--- start of Record list ---

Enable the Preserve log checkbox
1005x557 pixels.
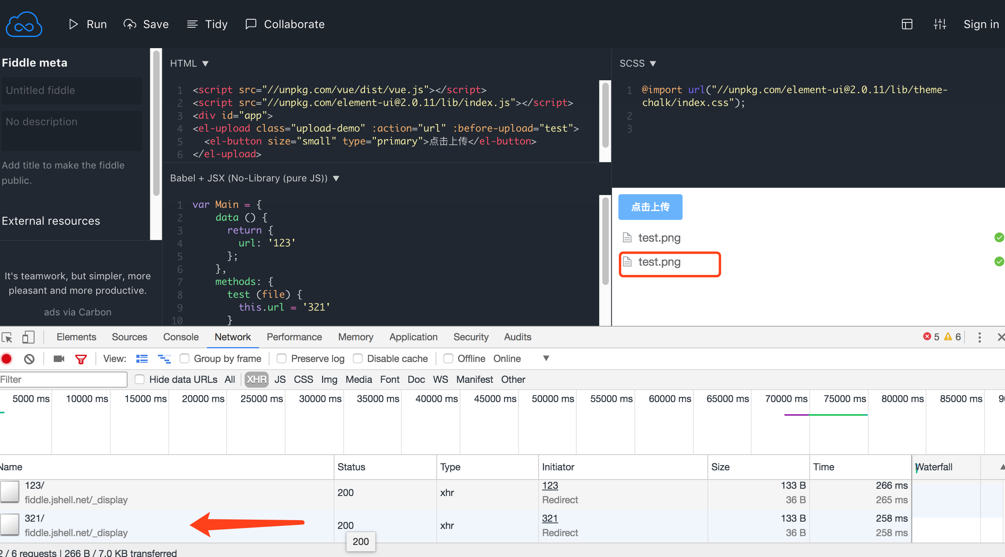tap(282, 358)
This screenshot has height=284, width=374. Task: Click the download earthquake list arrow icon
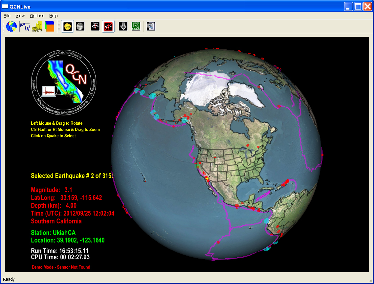(x=123, y=26)
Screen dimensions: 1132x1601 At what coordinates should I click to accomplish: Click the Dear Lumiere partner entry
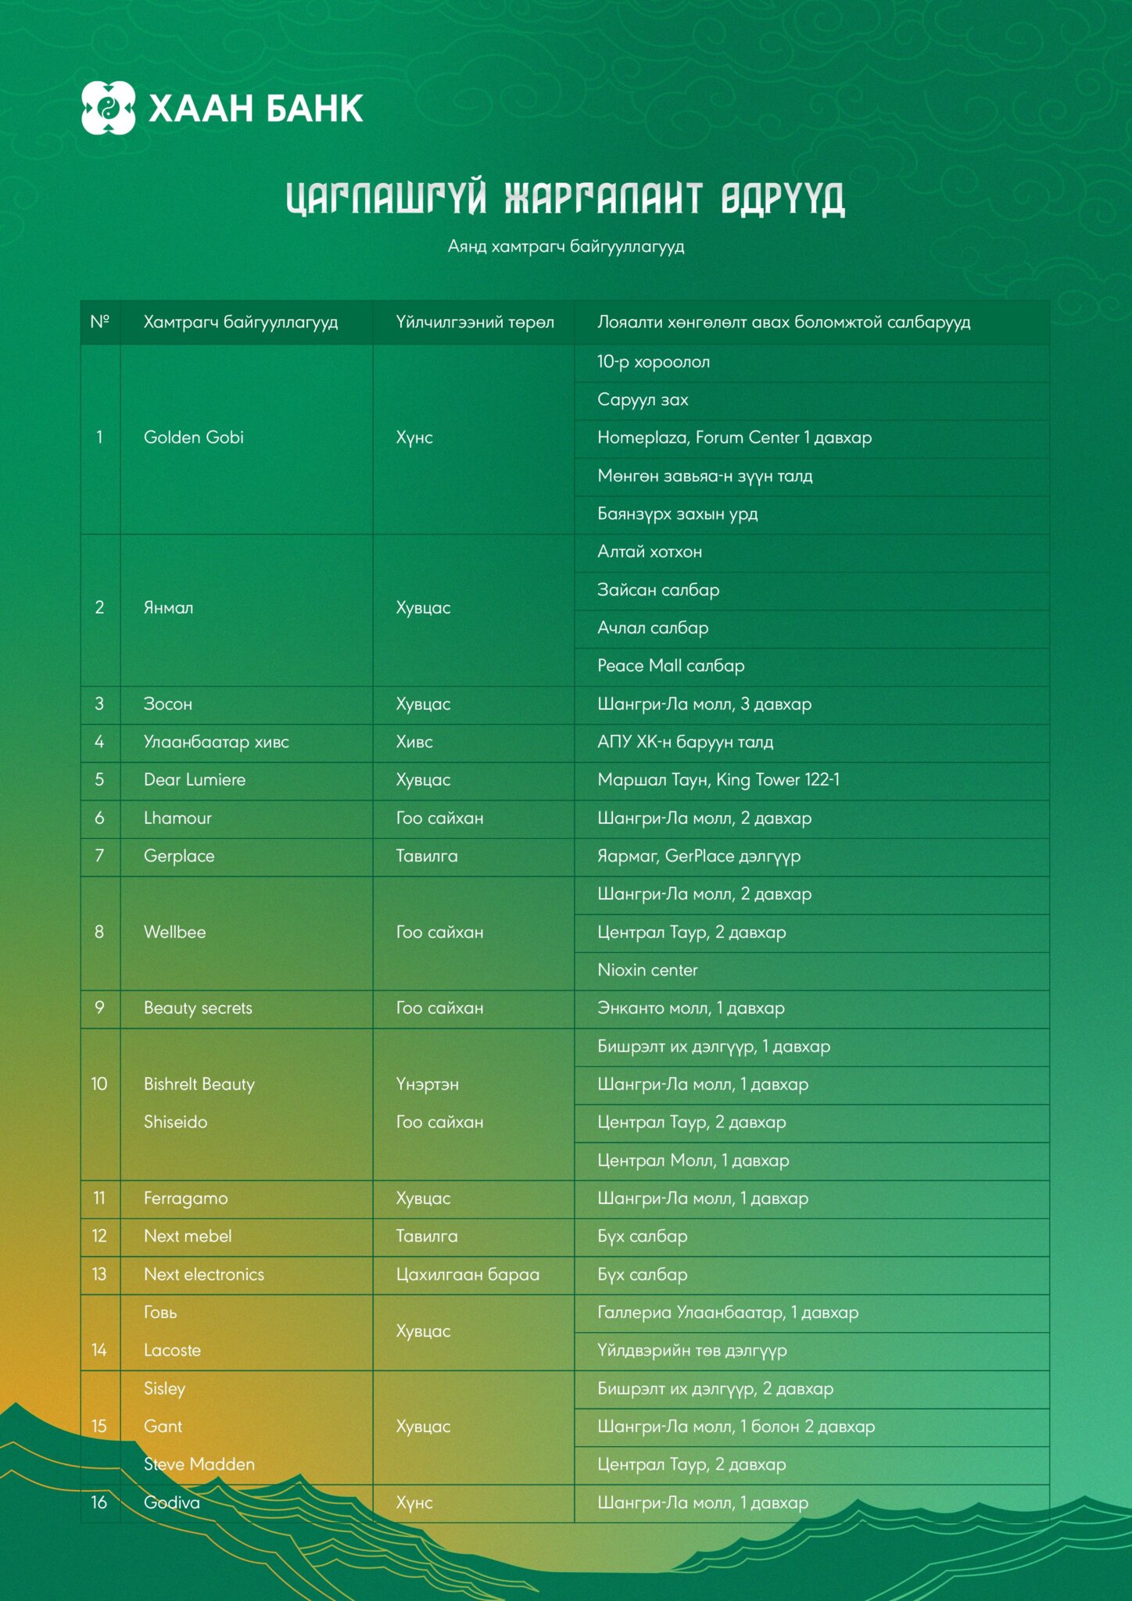pyautogui.click(x=195, y=780)
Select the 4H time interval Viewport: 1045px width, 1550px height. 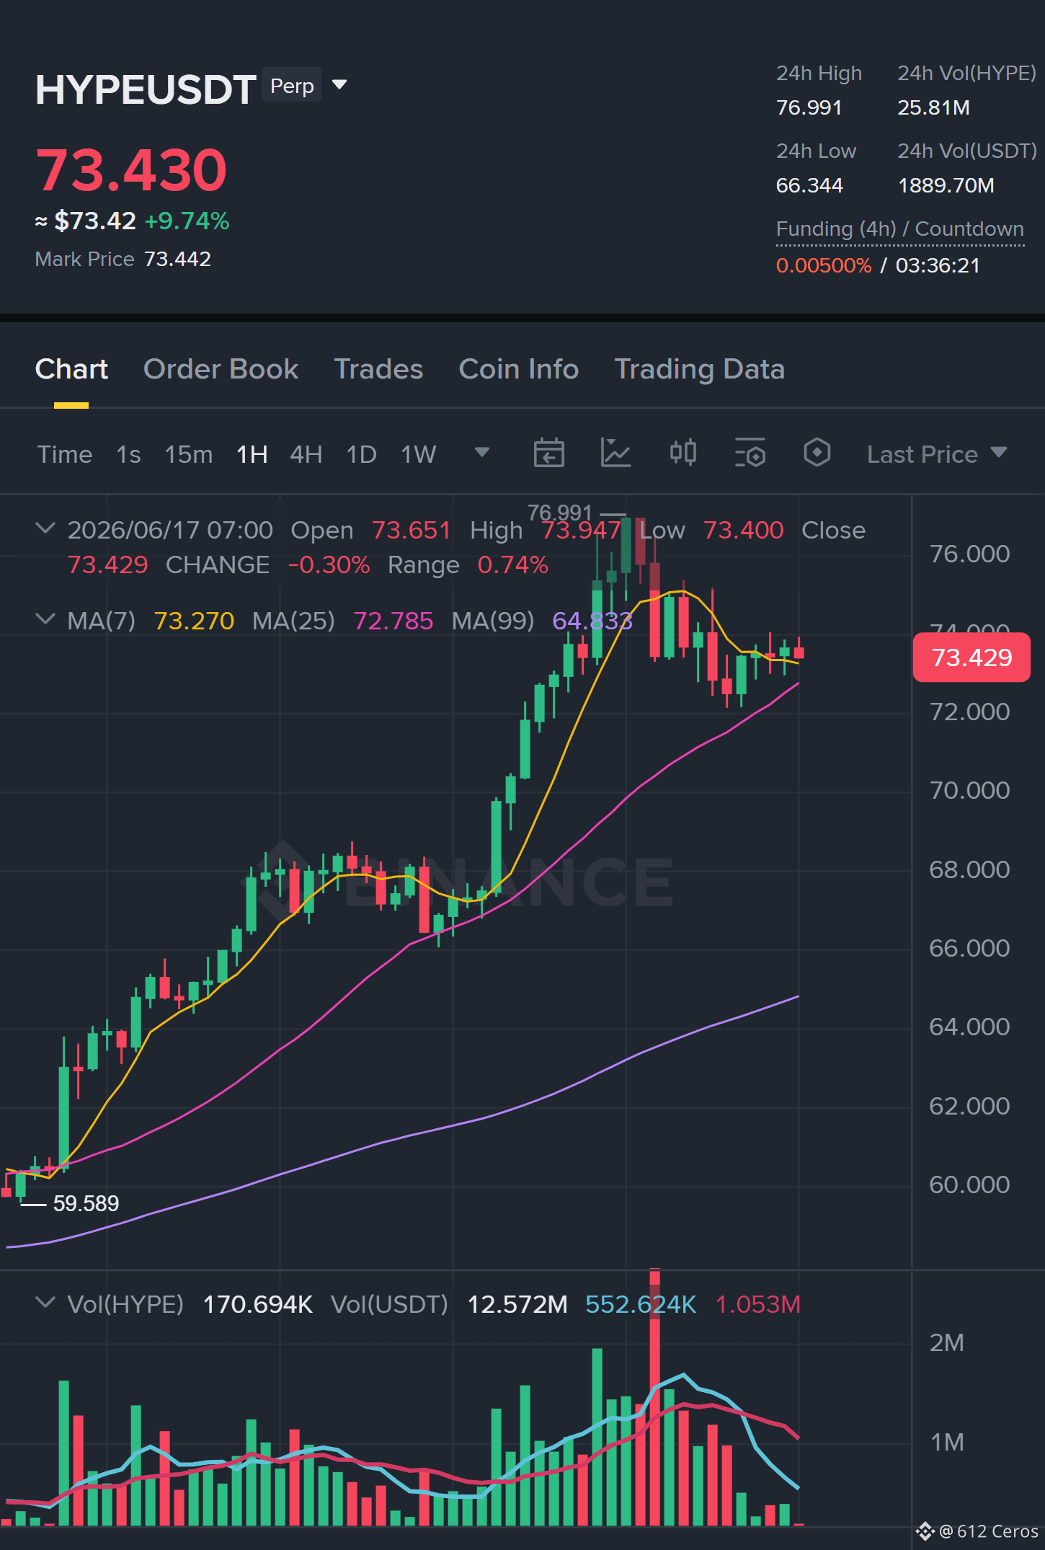306,454
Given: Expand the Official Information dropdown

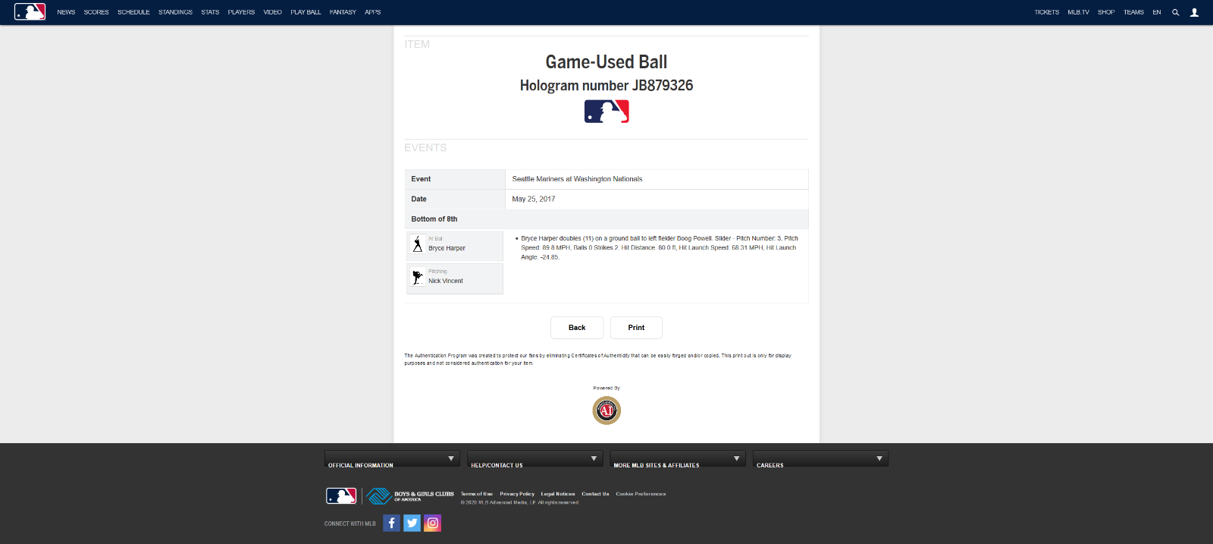Looking at the screenshot, I should 392,459.
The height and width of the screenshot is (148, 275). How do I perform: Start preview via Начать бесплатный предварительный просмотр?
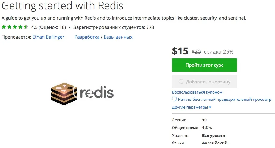(224, 99)
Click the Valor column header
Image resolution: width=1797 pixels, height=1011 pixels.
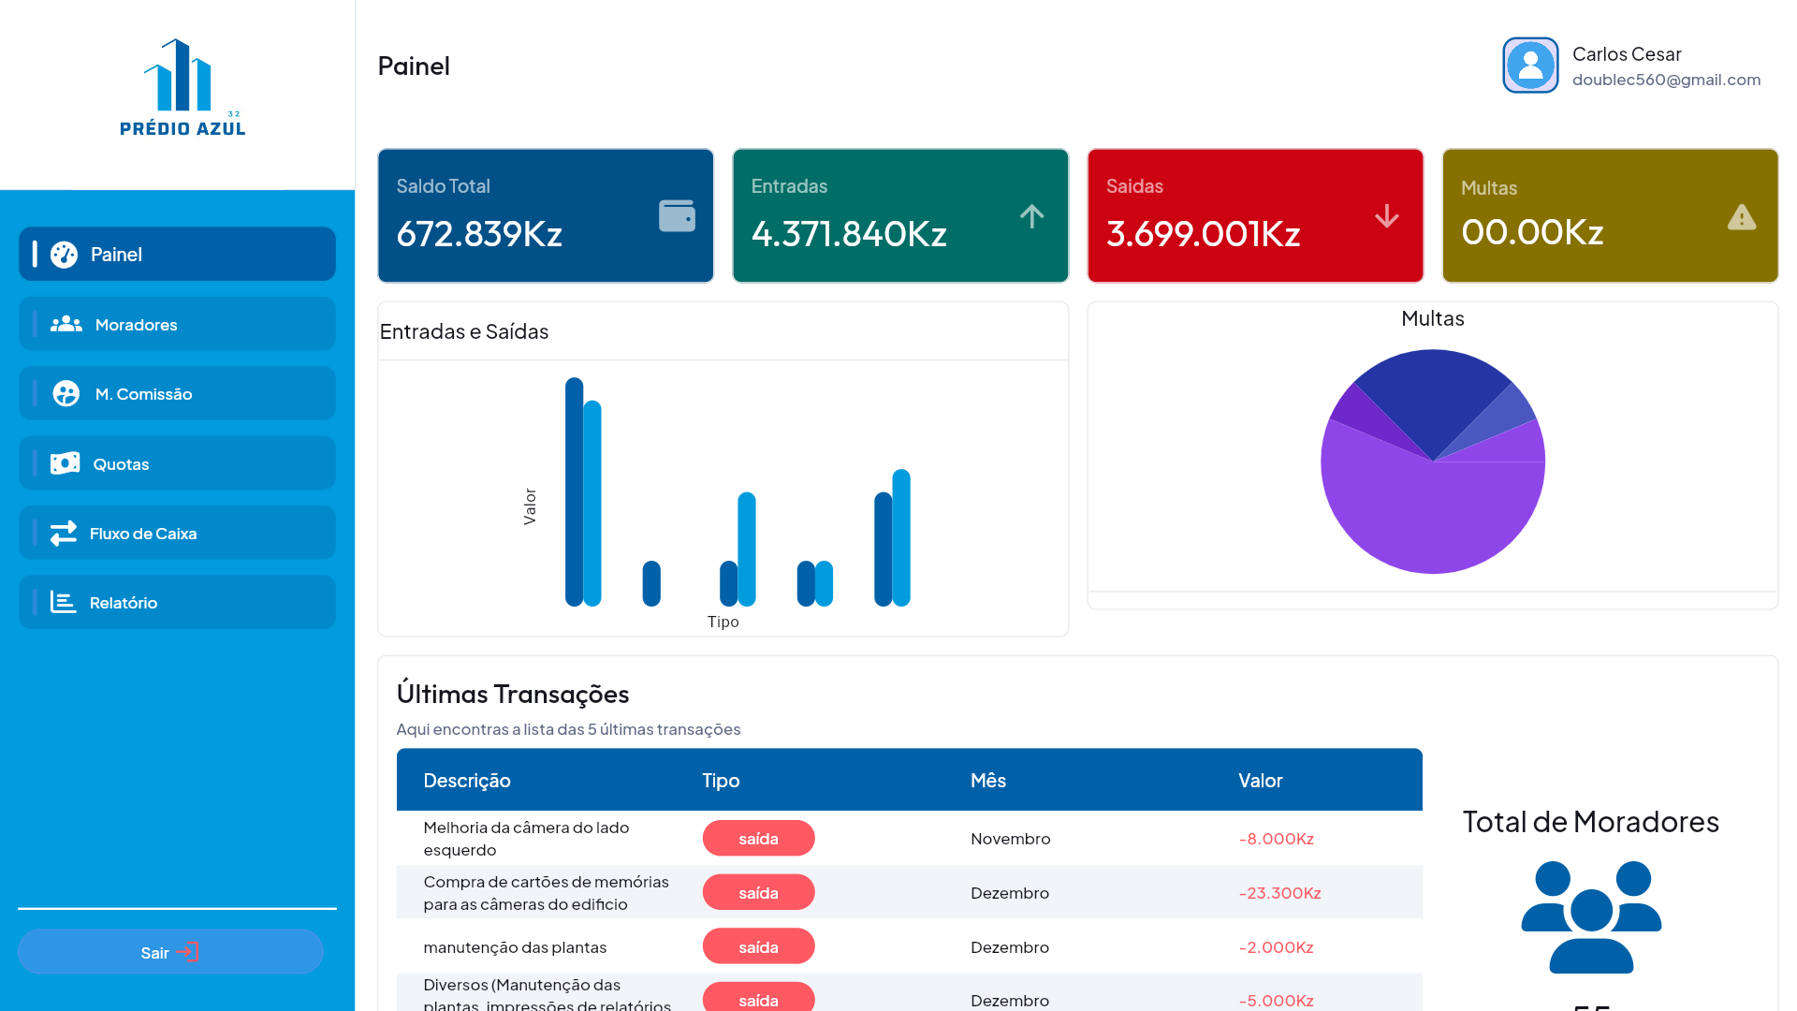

--- end of Record list ---

Arrange the material from the line containing "This screenshot has" up to and including the line containing "pyautogui.click(x=195, y=780)" as a Markdown table with the columns Row and Line, numbering each row and omitting blank lines. Leave the pictures out of the table.

| Row | Line |
|---|---|
| 1 | This screenshot has height=284, width=374. Task: Click the download earthquake list arrow icon |
| 2 | (x=123, y=26) |
| 3 | Screen dimensions: 1132x1601 At what coordinates should I click to accomplish: Click the Dear Lumiere partner entry |
| 4 | pyautogui.click(x=195, y=780) |